Il a laissé deux tabourets entre eux, histoire de ne pas la coller, mais il s’arrange pour qu’elle l’entende commander un verre de vin. Ça attire son attention, qu’il demande du vin et pas une bière dans un endroit de ce genre. C’était ça l’idée, attirer son attention. Elle ne dit rien, mais elle jette un coup d’œil oblique quand il demande à la blonde derrière le bar quel genre de vin ils ont. Il n’est pas emmerdant sur la sélection, qui se partage entre rouge et blanc. Littéralement : “On a du rouge et on a du blanc.” Il ne bouge pas un cil quand on lui sert son rouge froid. Pas froid du genre 15-degrés-ordonnés-par-un-sommelier, froid du genre juste-sorti-du-frigo. Il boit une gorgée, rappelle la barmaid et dit, oh si poliment : “Vous savez quoi ? Je vais payer mon verre, mais c’est pas à mon goût. Je pourrais avoir une bière ?” Il jette un coup d’œil aux pressions. “Goose Island ?”
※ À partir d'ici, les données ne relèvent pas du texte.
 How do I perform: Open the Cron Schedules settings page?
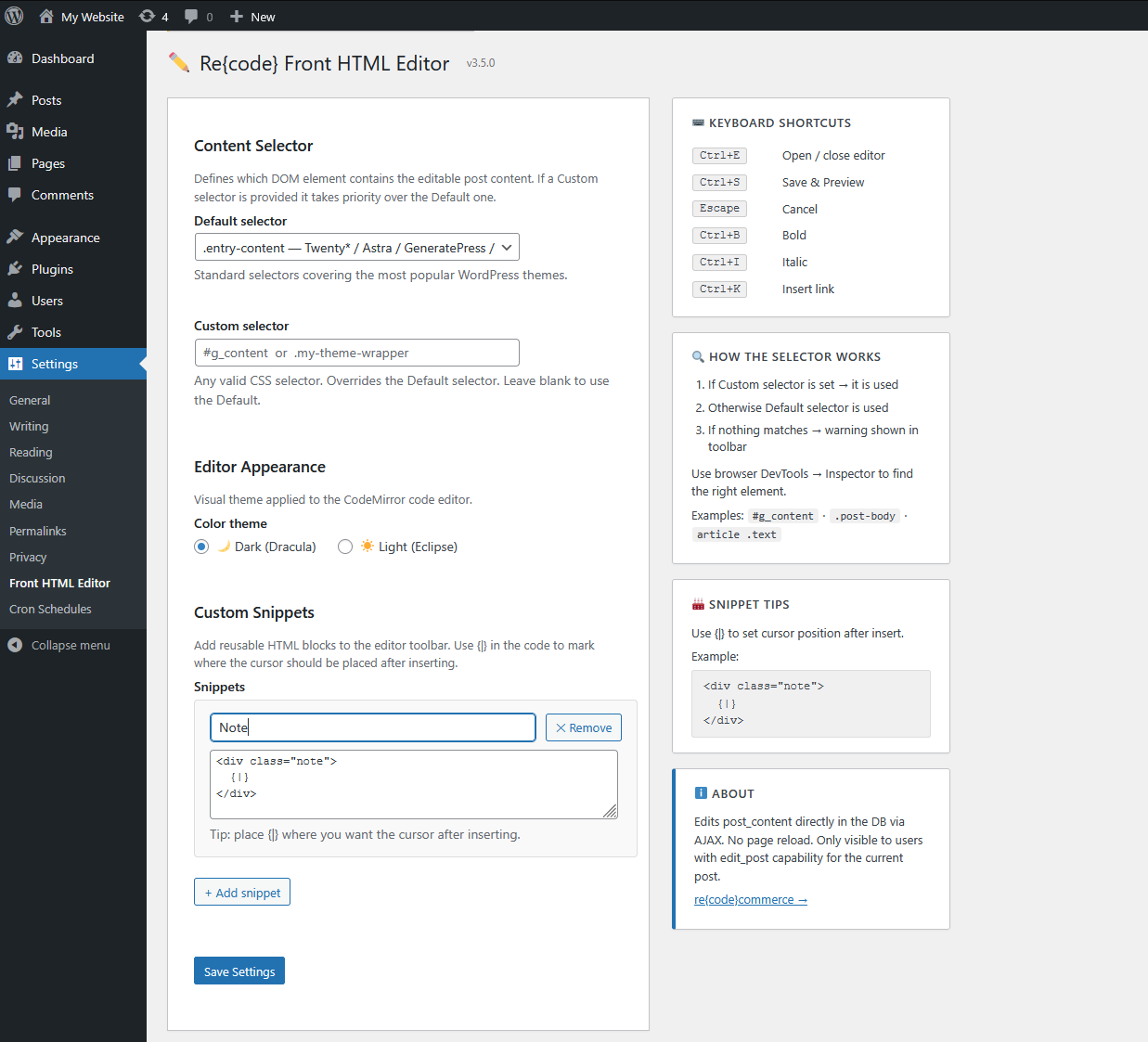[49, 609]
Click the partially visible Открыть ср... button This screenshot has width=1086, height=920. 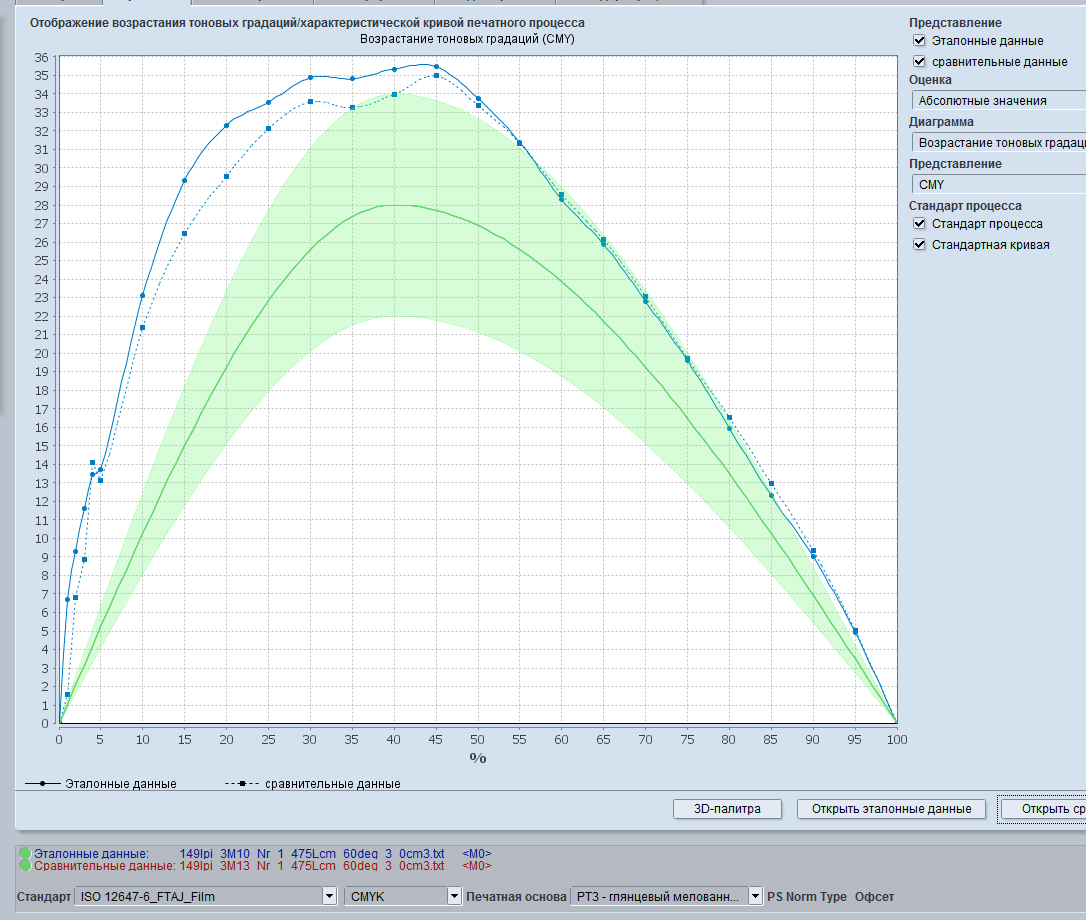tap(1042, 809)
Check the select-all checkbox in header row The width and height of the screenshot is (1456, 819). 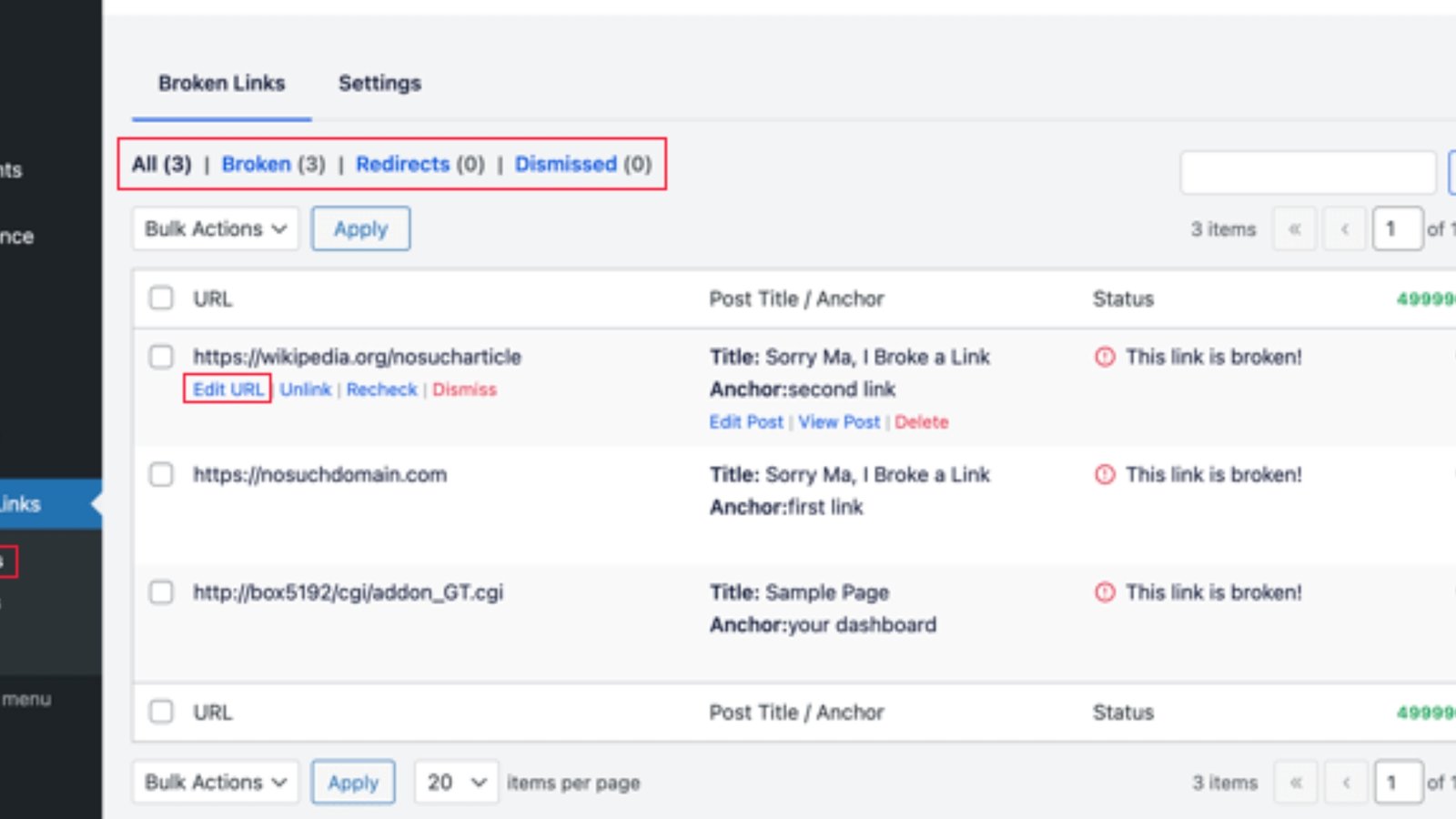(x=161, y=298)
Un autre coup d’œil furtif de la fille, qui retourne ensuite à son verre – ambre, glaçons. Où qu’elle aille ce soir, ça ne doit pas être loin. Il regarde son verre et dit, comme s’il se parlait à lui-même :
— Quel genre de con commande du vin rouge dans un bar à Belleville, Delaware ?
— Aucune idée, dit-elle, sans le regarder. Quel genre de con vous êtes ?
— Du genre ordinaire.
C’est du moins ce que ses ex – une femme pour une période de cinq ans, peut-être sept, huit copines, un score respectable pour un homme de trente-huit ans – lui ont toujours dit.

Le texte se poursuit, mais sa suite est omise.